Exercise instructions: The lines below, from the one holding "The image size is (1134, 752)." through the final line, are to be copied exactly, with no other lines and no pictures.

Stored items:

◆ ◆ ◆ ◆ ◆

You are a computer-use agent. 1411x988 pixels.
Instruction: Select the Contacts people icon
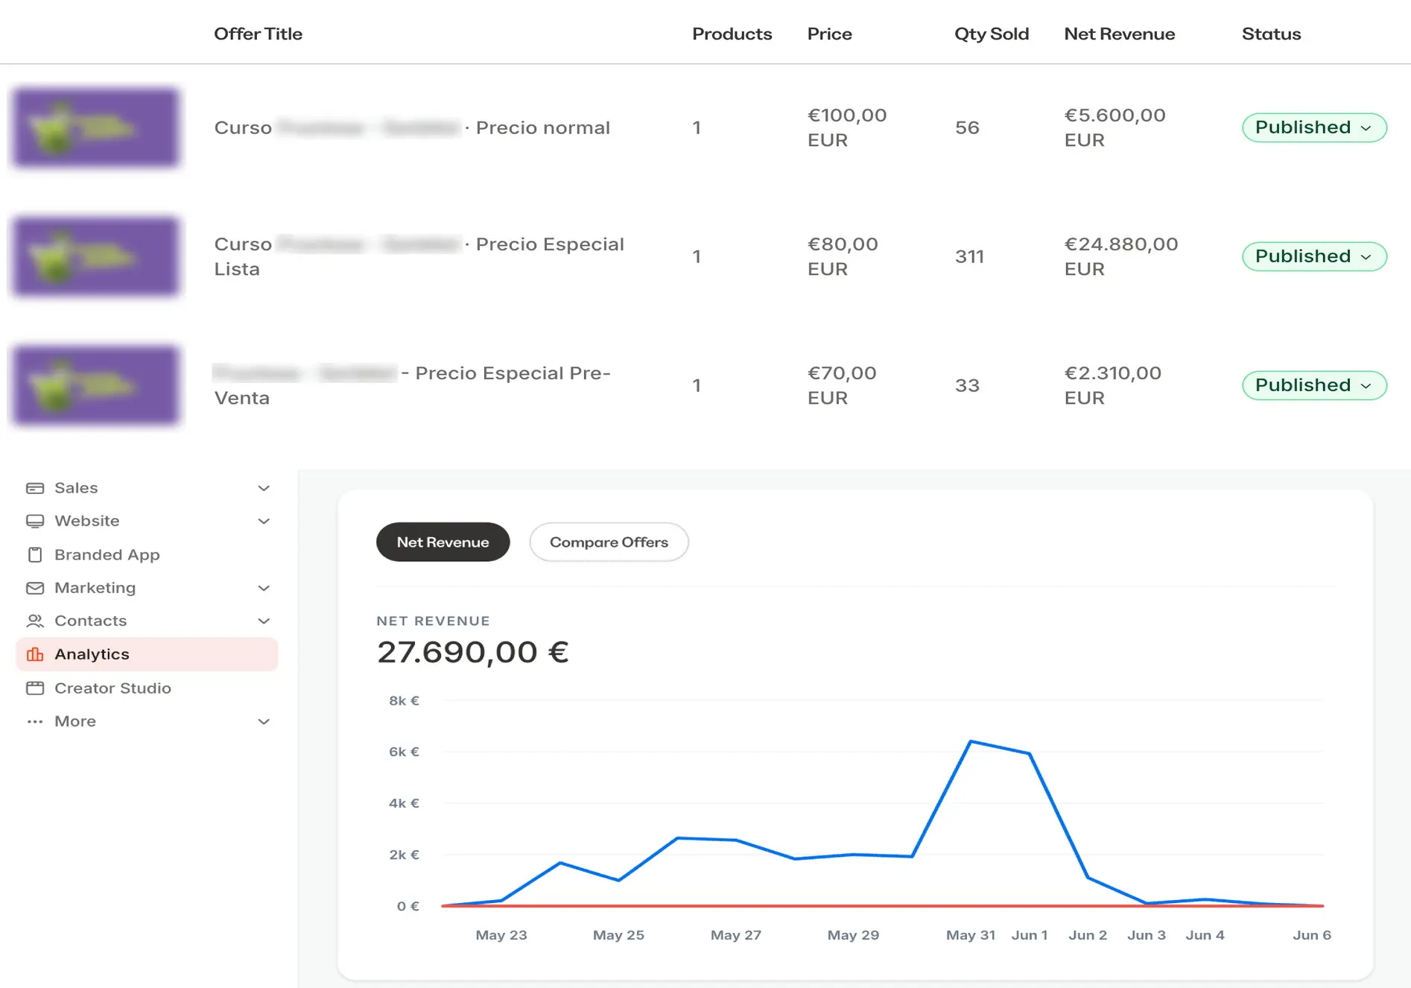point(35,621)
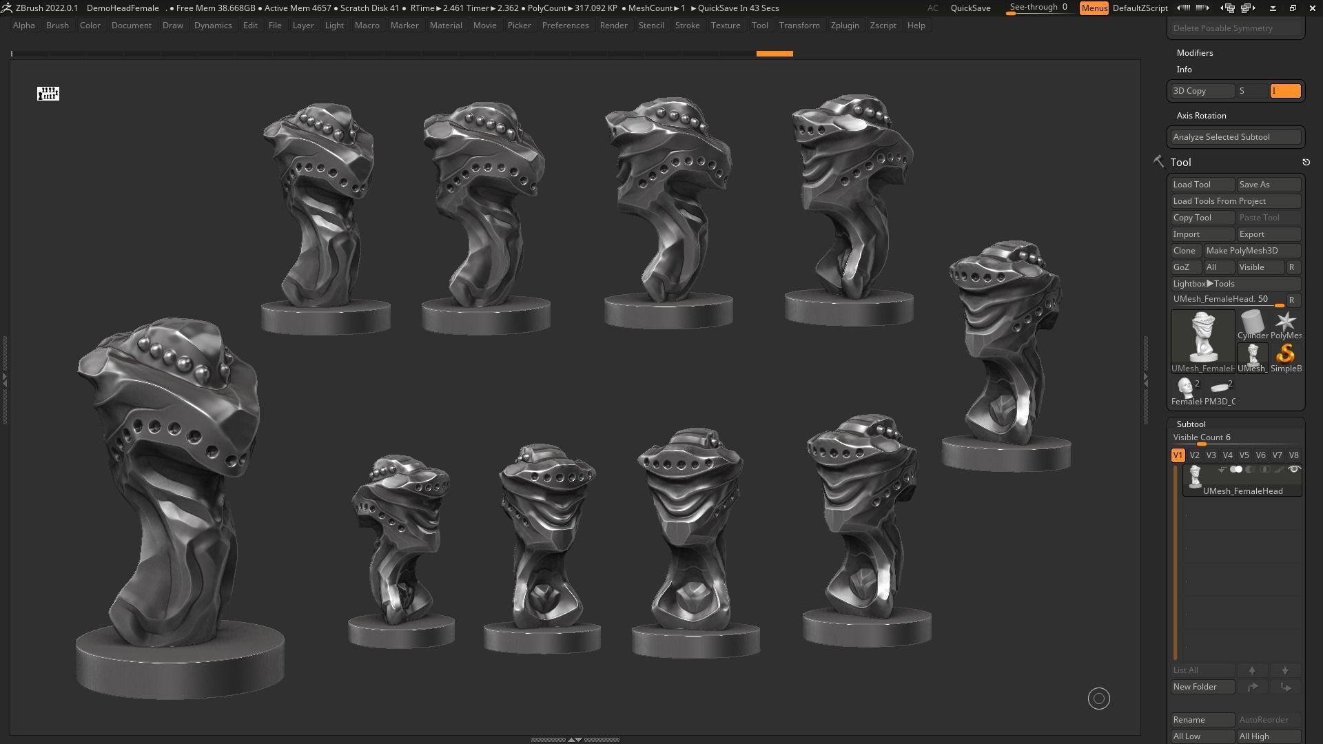Select the FemaleHead tool thumbnail
Viewport: 1323px width, 744px height.
1186,390
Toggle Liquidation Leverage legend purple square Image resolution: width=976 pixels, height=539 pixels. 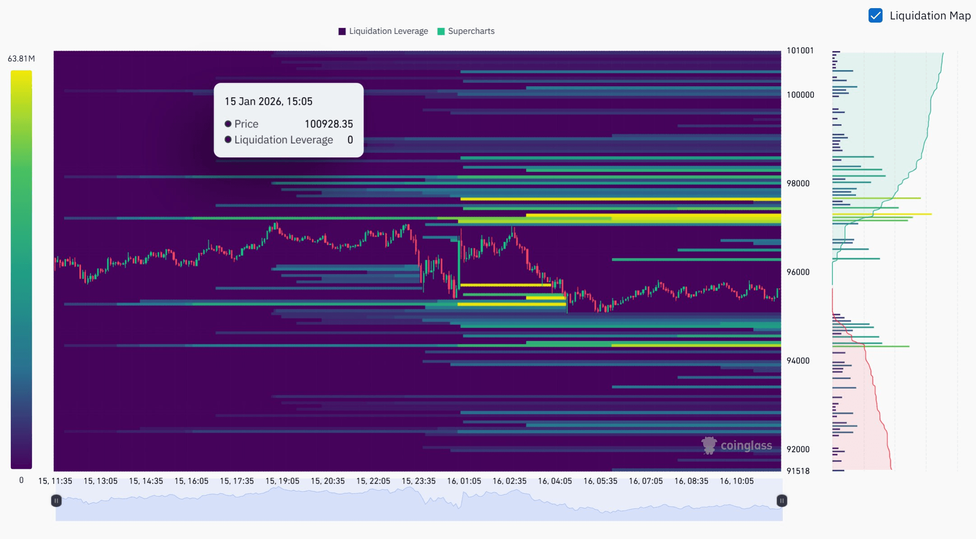pyautogui.click(x=342, y=31)
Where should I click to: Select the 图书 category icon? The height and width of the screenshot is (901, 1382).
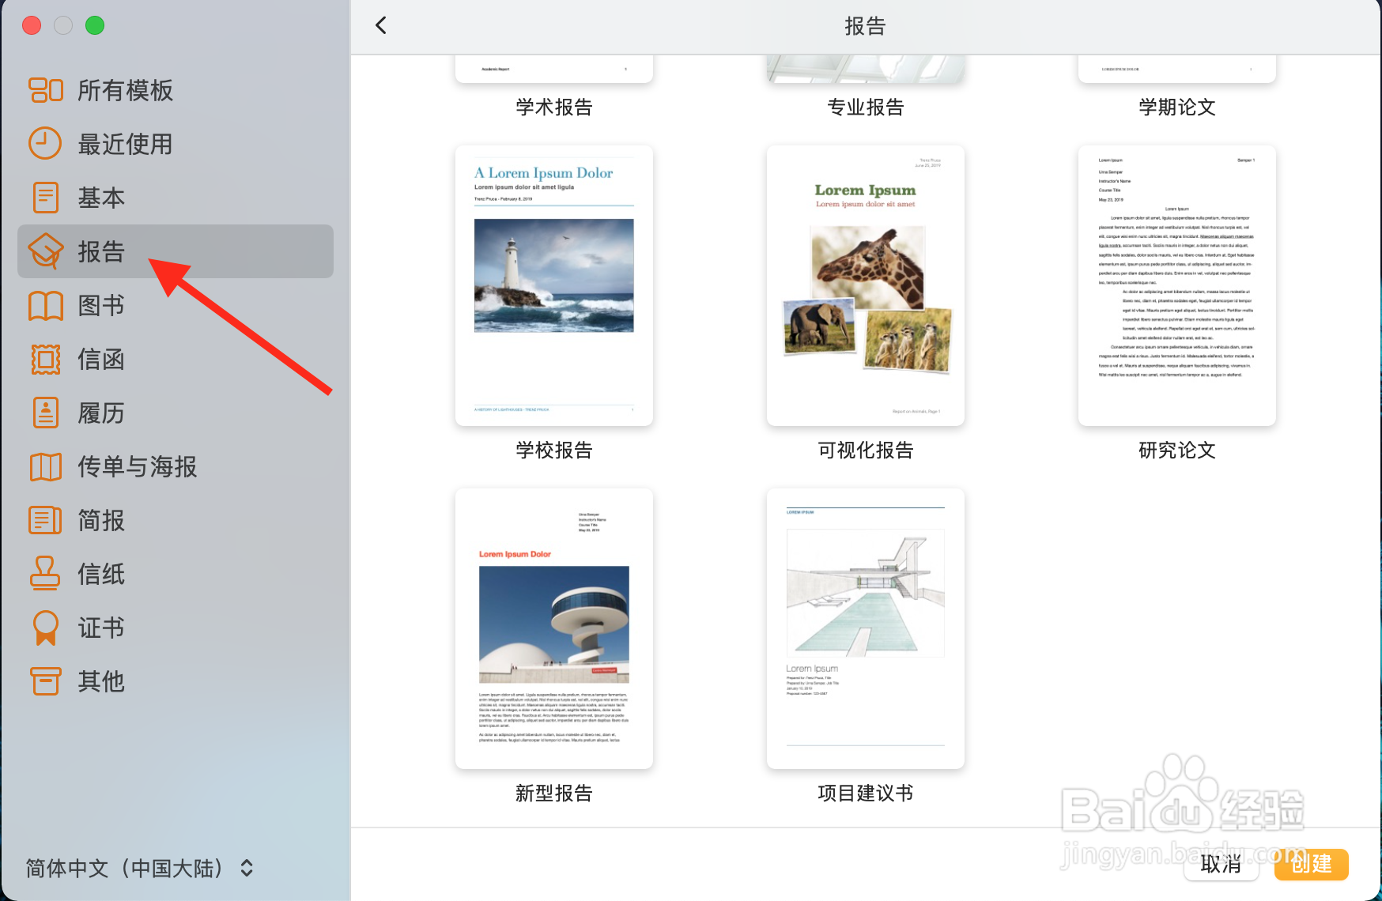(45, 305)
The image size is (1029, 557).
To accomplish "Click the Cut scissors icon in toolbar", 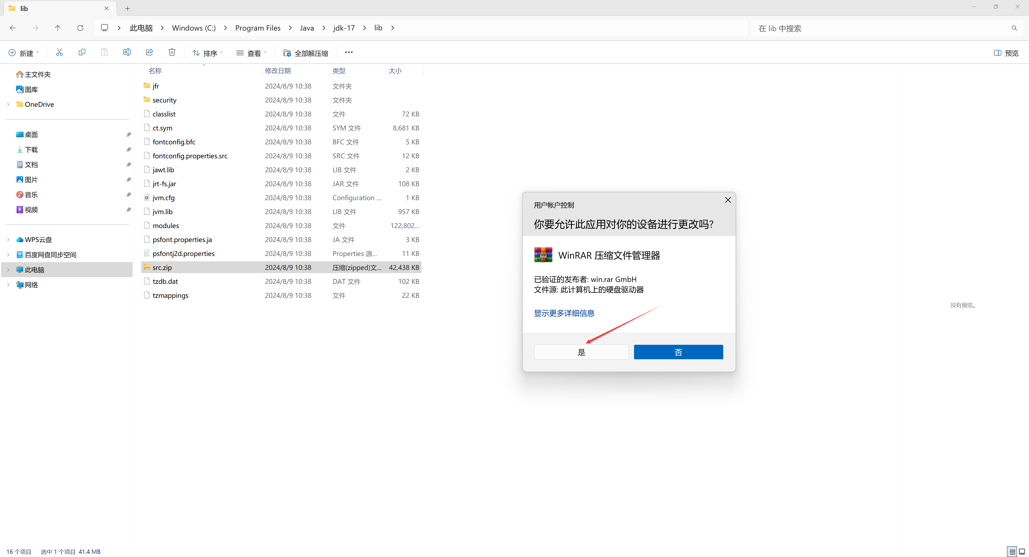I will pyautogui.click(x=59, y=52).
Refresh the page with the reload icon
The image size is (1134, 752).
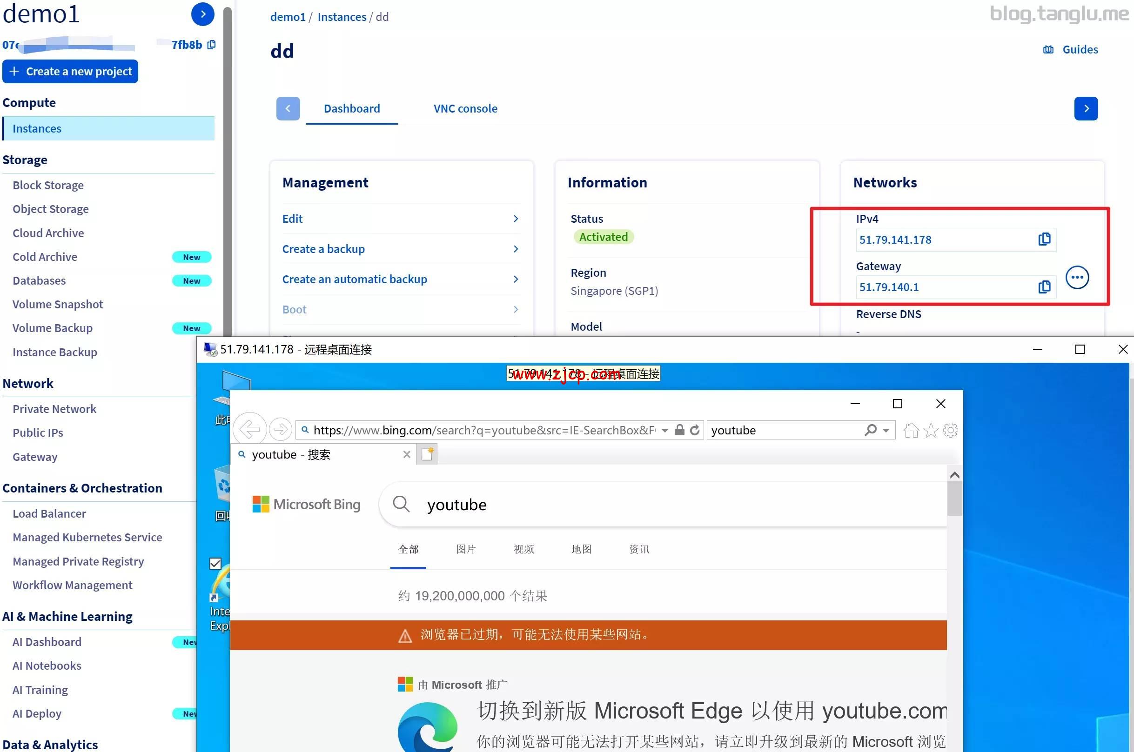pyautogui.click(x=694, y=430)
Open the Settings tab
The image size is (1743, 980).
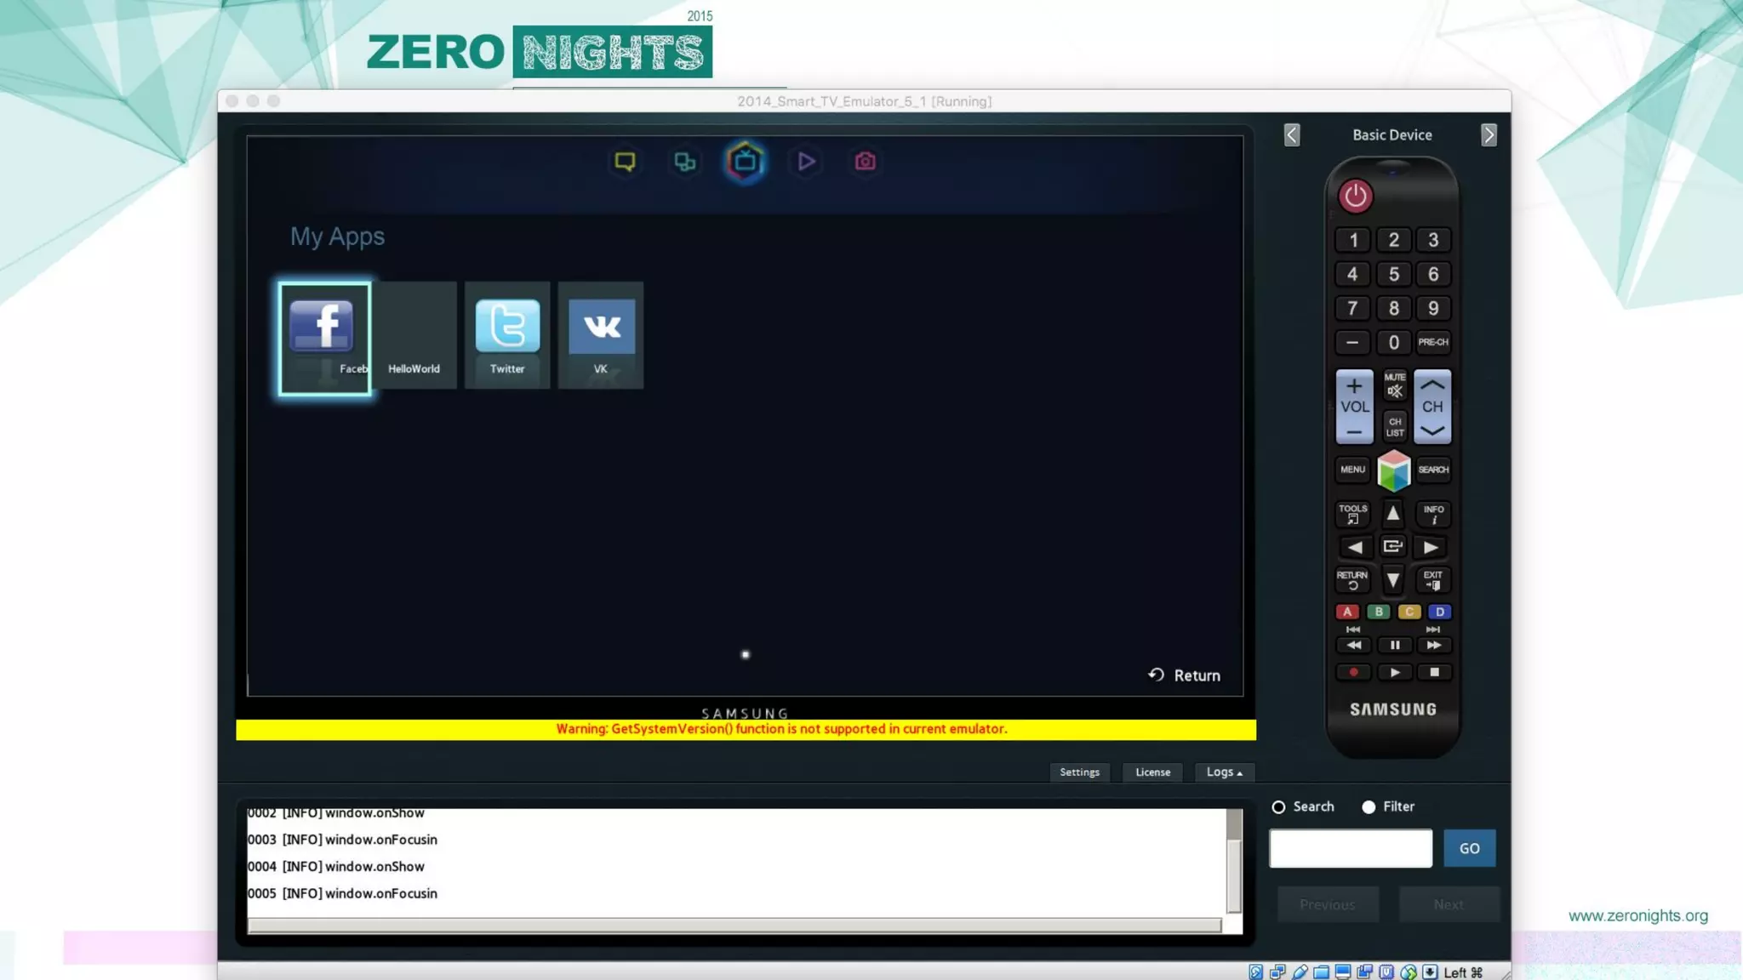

◆ ◆ ◆ ◆ ◆

Reply to the exercise:
The image size is (1134, 752).
pyautogui.click(x=694, y=430)
Open the Settings tab
The image size is (1743, 980).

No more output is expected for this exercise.